Devant l’évolution accélérée de la conjoncture interne et externe, les banques centrales affinent leurs cadres de gestion des risques financiers et opérationnels, désormais renforcés et prospectifs.

De tels cadres serviront à repérer les risques émergents à faible probabilité, mais assortis de contrecoups d’envergure moyenne à notable, qui pourraient déboucher sur de graves répercussions financières, opérationnelles ou réputationnelles.

L’analyse de scénarios représente un outil précieux pour faire ressortir diverses éventualités qui recèlent des risques cachés ou imprévus. Elle porte surtout ses fruits quand on la confie à un éventail de professionnels chevronnés, forts d’un bagage étoffé, à même d’esquisser les divers cas de figure et corollaires possibles.

Au chapitre de la gouvernance, les risques financiers émergents pour chaque activité de base des banques centrales doivent être présentés dans les rapports sur la gestion des risques opérationnels. Ces risques seront abordés avec la haute direction, ainsi qu’avec le comité des finances et d’audit et le comité de gestion des risques.

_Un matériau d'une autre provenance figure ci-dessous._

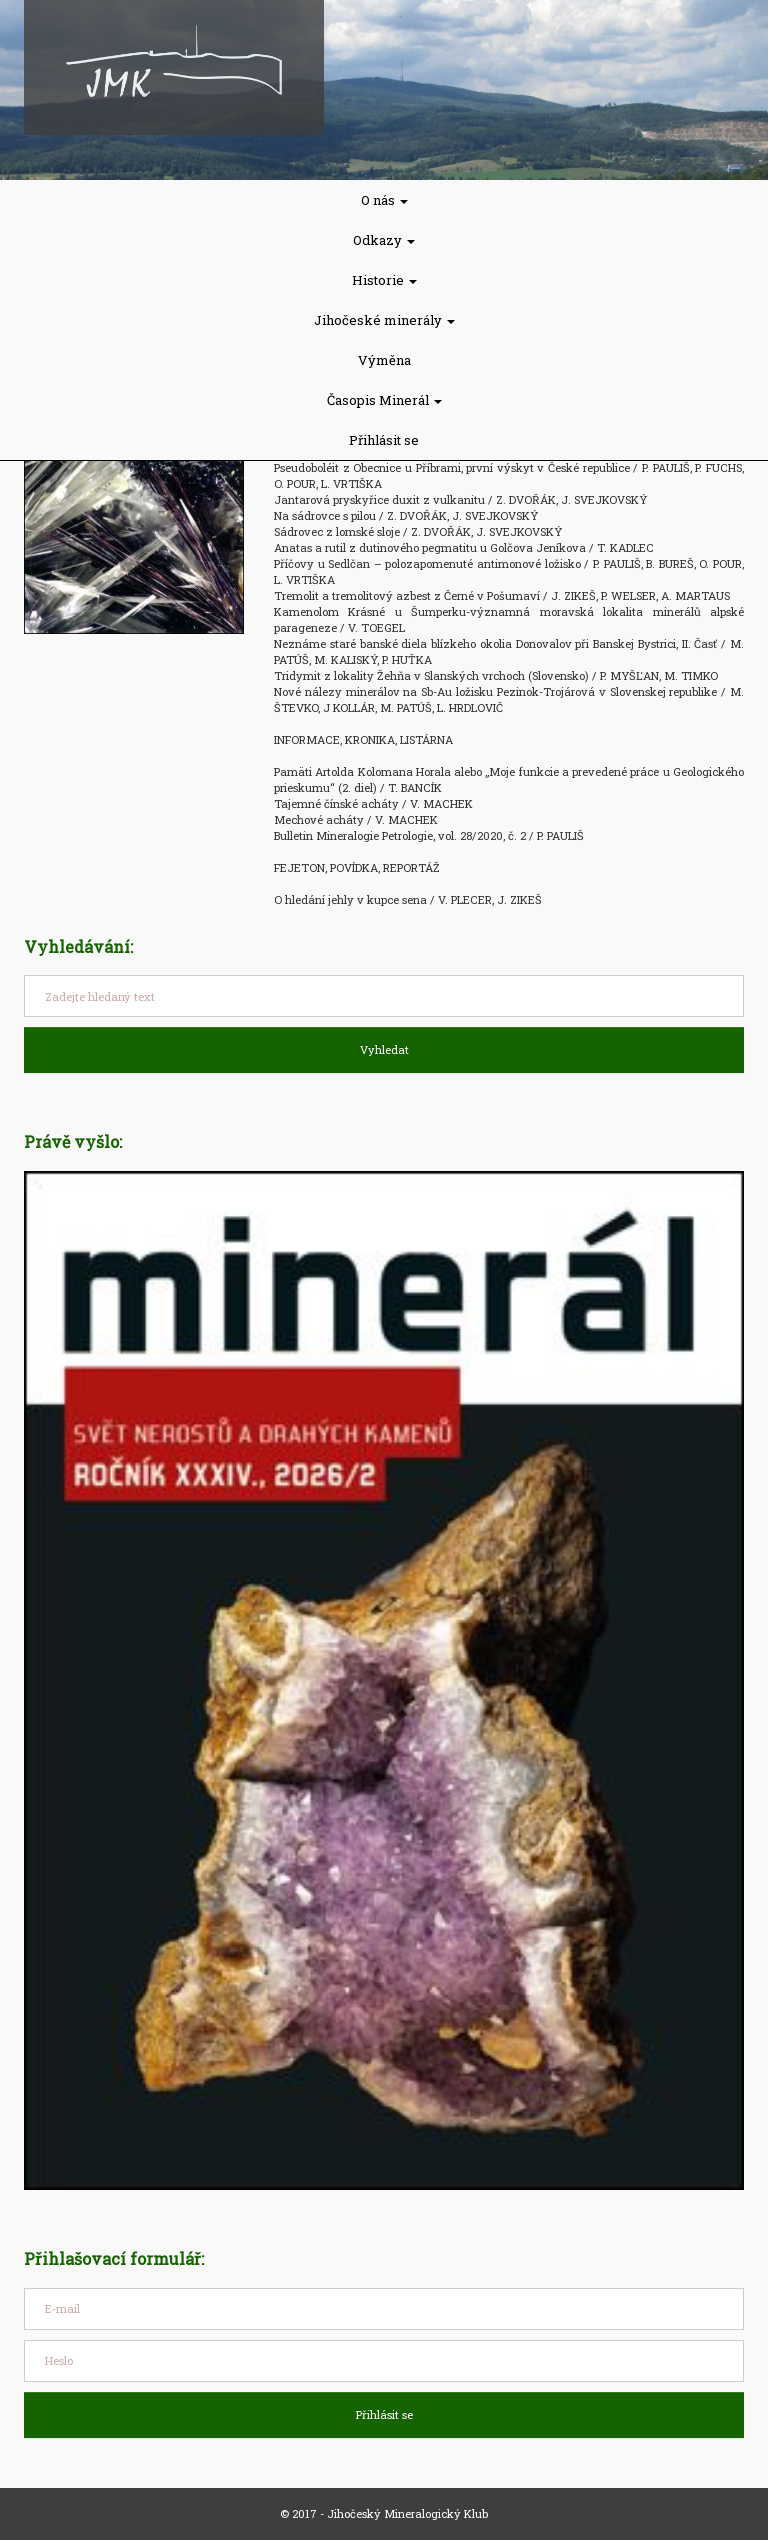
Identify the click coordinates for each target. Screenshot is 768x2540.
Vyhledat (384, 1049)
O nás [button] (384, 200)
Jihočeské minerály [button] (384, 320)
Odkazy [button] (384, 240)
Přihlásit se (384, 440)
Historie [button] (384, 280)
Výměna (384, 360)
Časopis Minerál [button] (384, 400)
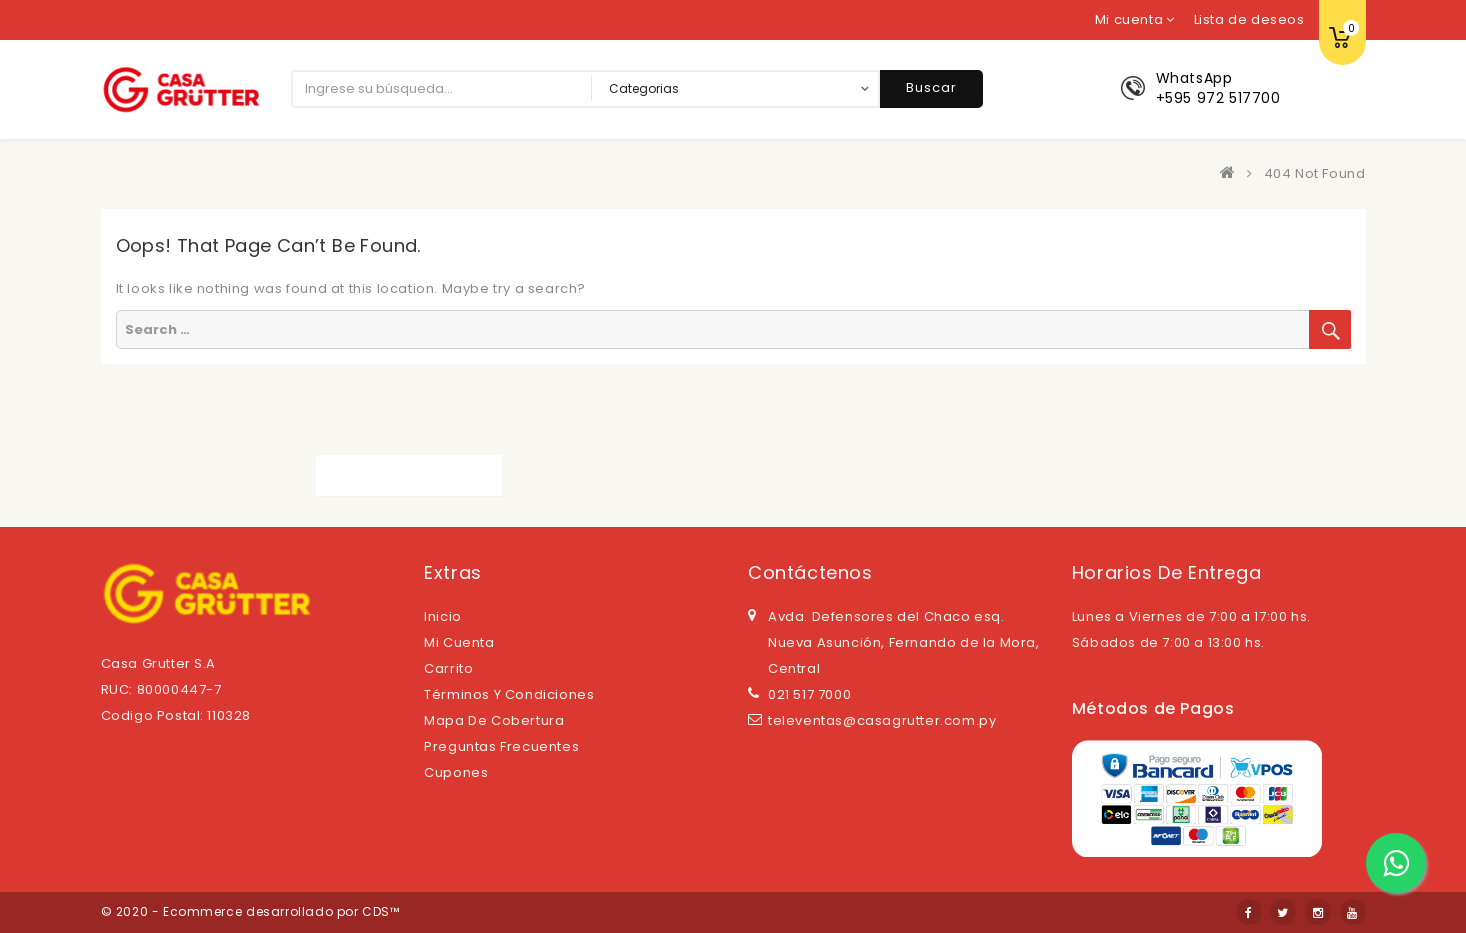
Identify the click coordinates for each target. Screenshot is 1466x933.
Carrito (448, 668)
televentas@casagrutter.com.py (882, 720)
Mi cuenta (459, 642)
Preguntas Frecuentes (501, 746)
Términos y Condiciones (509, 694)
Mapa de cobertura (494, 720)
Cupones (456, 772)
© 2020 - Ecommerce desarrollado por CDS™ (250, 911)
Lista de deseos (1249, 19)
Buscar (931, 87)
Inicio (443, 616)
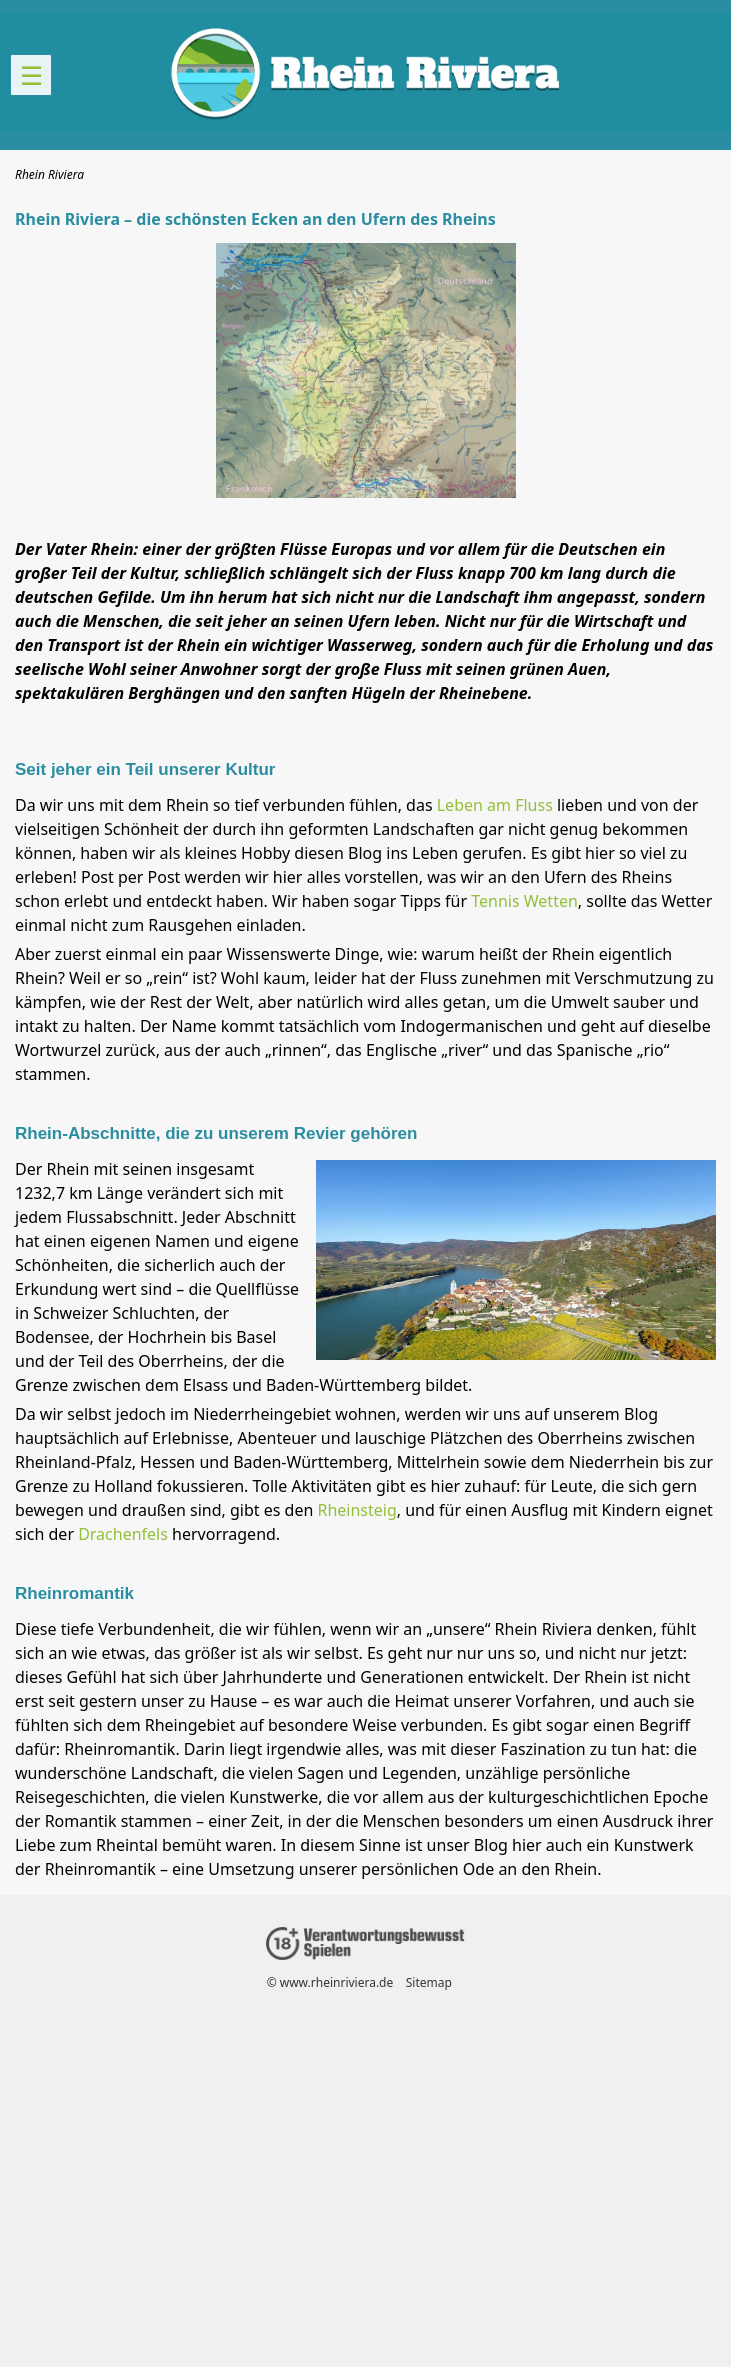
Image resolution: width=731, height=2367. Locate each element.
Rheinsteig (356, 1510)
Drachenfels (123, 1534)
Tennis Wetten (524, 901)
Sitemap (429, 1982)
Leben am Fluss (495, 805)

Pendant des décennies, les banques centrales ont su atteindre leurs objectifs stratégiques, qui ont contribué à l’expansion économique, à l’optimisation des systèmes financiers et à la confiance qu’inspire la monnaie. Récemment, la montée de l’inflation, la hausse des taux d’intérêt, l’ampleur des pertes et l’incertitude tant économique que financière se sont conjuguées. Dès lors, on a remis en question la capacité des banques centrales à piloter la politique monétaire, à faire preuve d’indépendance, et à assurer la reddition de comptes dans la transparence. Pour prendre acte des critiques qui s’élèvent et rectifier le tir, la clarté et la cohérence des communications se feront essentielles, afin de protéger la réputation de l’institution et de raffermir la confiance du public.